It has been just over a year since last I wrote on this blog.
I stand by what I wrote in that last post, which was that I was deeply sorry for years of dishonest, disappointing and embarrassing behavior.
A year later, however, I want to clarify something about my regret. As probably more than a few suspected, I was deceitful not only prior to my breakdown, but during it as well. In conversations with curious journalists, and in my own periodic twitter “meltdowns,” I consistently exaggerated my own sins. Much of what I confessed to was true, of course — but quite a bit wasn’t. No one wants or needs a line-by-line examination of the truth of what I said or wrote in the summer of 2013, and fear not, such an unwelcome revisiting is not in the offing. (It scarcely need be said that I completely lack the requisite credibility to do such a revisiting.)
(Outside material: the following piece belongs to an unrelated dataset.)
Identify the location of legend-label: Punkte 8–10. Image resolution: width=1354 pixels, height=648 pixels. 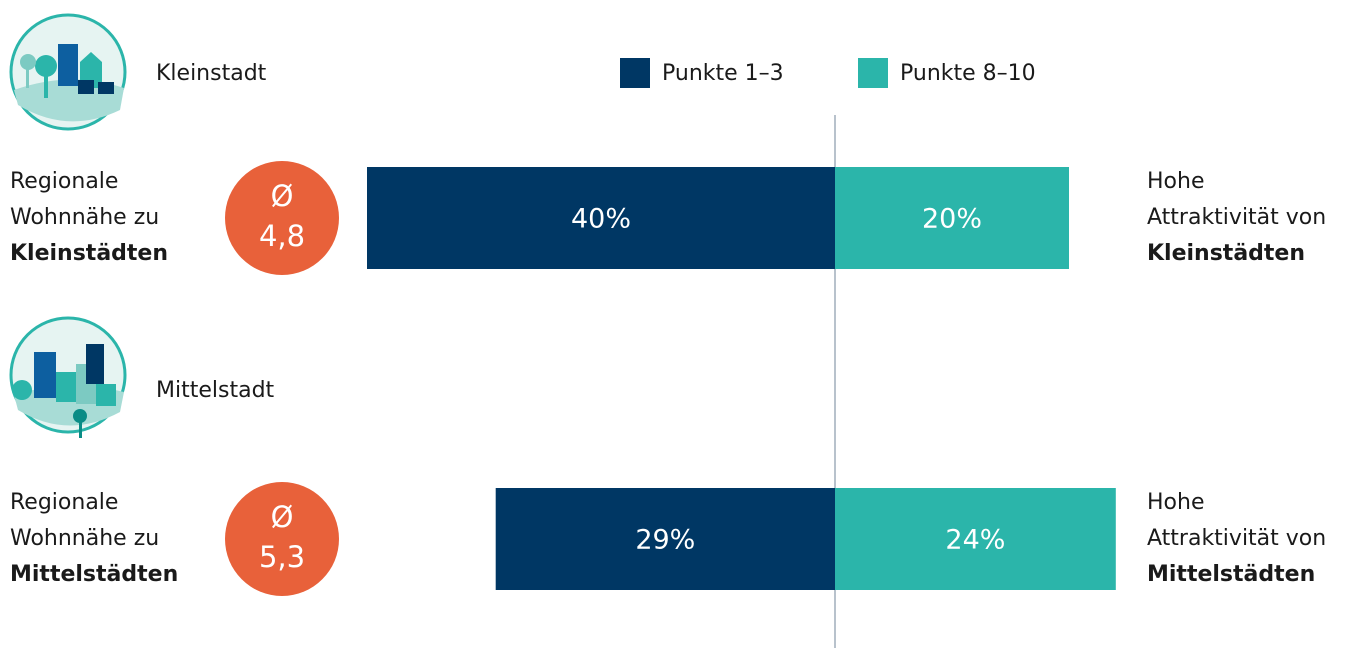
(968, 74).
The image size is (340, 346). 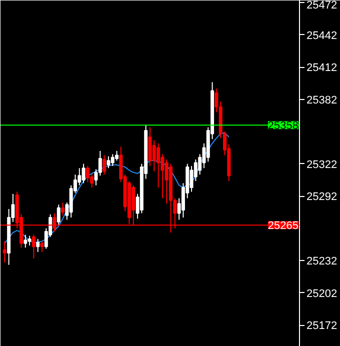 What do you see at coordinates (322, 294) in the screenshot?
I see `y-tick-label: 25202` at bounding box center [322, 294].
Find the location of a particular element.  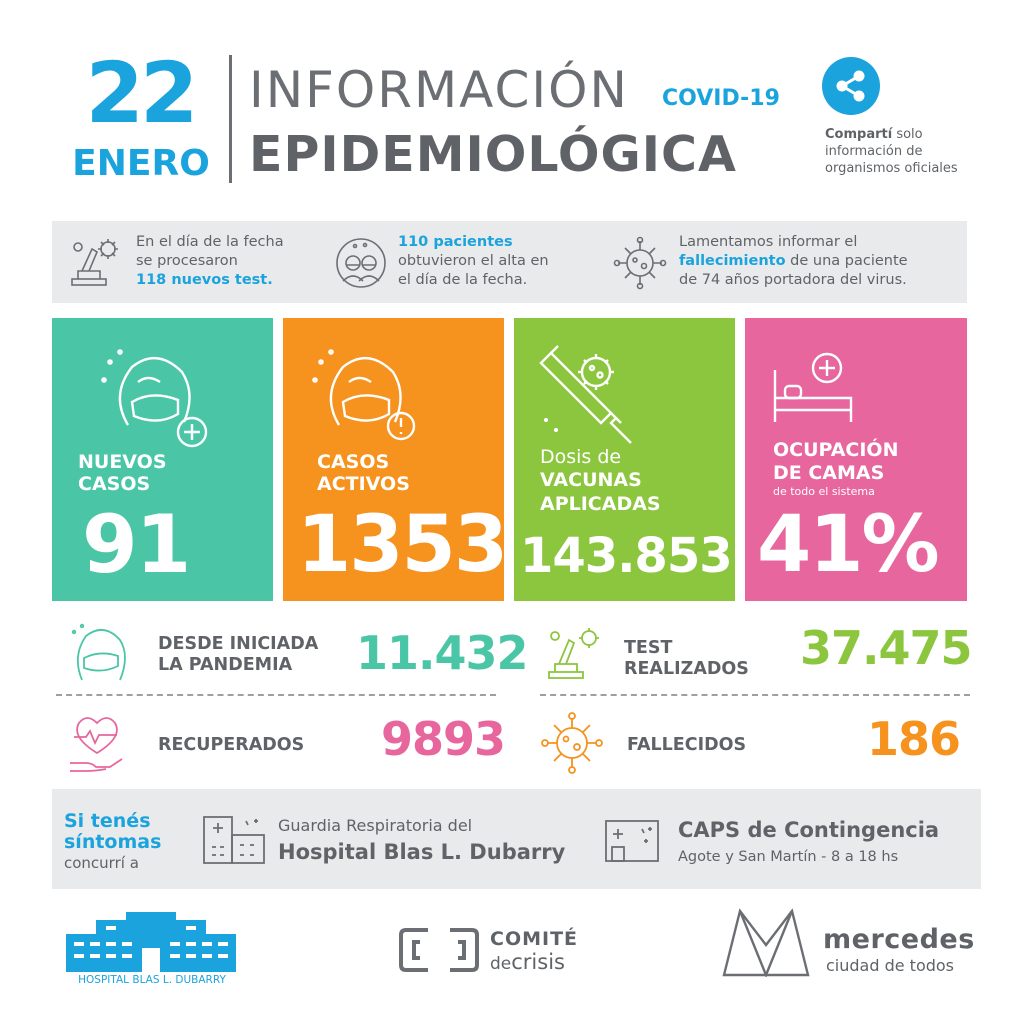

What is worth mentioning is this: in those interviews and social media tantrums, I lied to make myself look even worse than I was. My intention was to drive absolutely everyone away. In a tailspin of self-absorbed self-destruction, I wanted attention from all — and compassion from none. I tried with no small degree of success to represent myself in the worst possible light. If a narcissist in free-fall can’t have adoration, hatred seems vastly preferable to indifference. The hardest thing for me to stomach was my own banality.
The ultimate goal was to get myself to a point of despair and isolation so profound that I could finally succeed at doing what I had halfheartedly attempted so many times. I am very grateful that I failed.
During that breakdown summer of 2013, I regularly self-mutilated with cigarettes as a coping mechanism, something I’d done on and off since my teens. But I didn’t just self-injure by burning myself; I self-injured through a drug-facilitated concatenation of incontinent ramblings to reporters, to Facebook, and to Twitter. In the process, I harmed many others, particularly those who had given me their love, their time, and their trust. The amends process for that continues, and I have no idea when or if it will ever be finished.
I am not “coming back.” I abused the rhetoric of redemption and second chances for too long to get away with publicly constructing still another narrative of restoration and return. Even a single post like this runs the risk of reviving a drama that is best consigned to the past. It’s a risk I’ve not been willing to take in over a year.
I’m taking the risk now because I think those who were impacted — for better or worse — by my teaching and my writing deserve to know this much: I am not planning a grand return. I am not trying to win back anyone’s trust. I am not ingratiating myself with a new community in the expectation that I can soon talk my way into leadership. Rather, I stack chairs and sweep floors and serve as a tax accountant’s assistant. I am private, quiet, celibate, and sober. I do not self-injure or encourage others to do so. I see my children every day, and am committed to being a constant, reliable, loving presence in their lives. One day at a time, I intend to stick around to see them grow up.
One more thing: it is a great relief to no longer have to worry about coming up with something that sounds clever, comforting, wise or inspiring in the face of quotidian tragedies and controversies. I have a mantra that I repeat to myself whenever I’m tempted to weigh in publicly on a news story: “no one — really, no one — needs to know my take on this.”
There may come a day that when asked, I will share my view. But today is not that day, and tomorrow doesn’t look good either.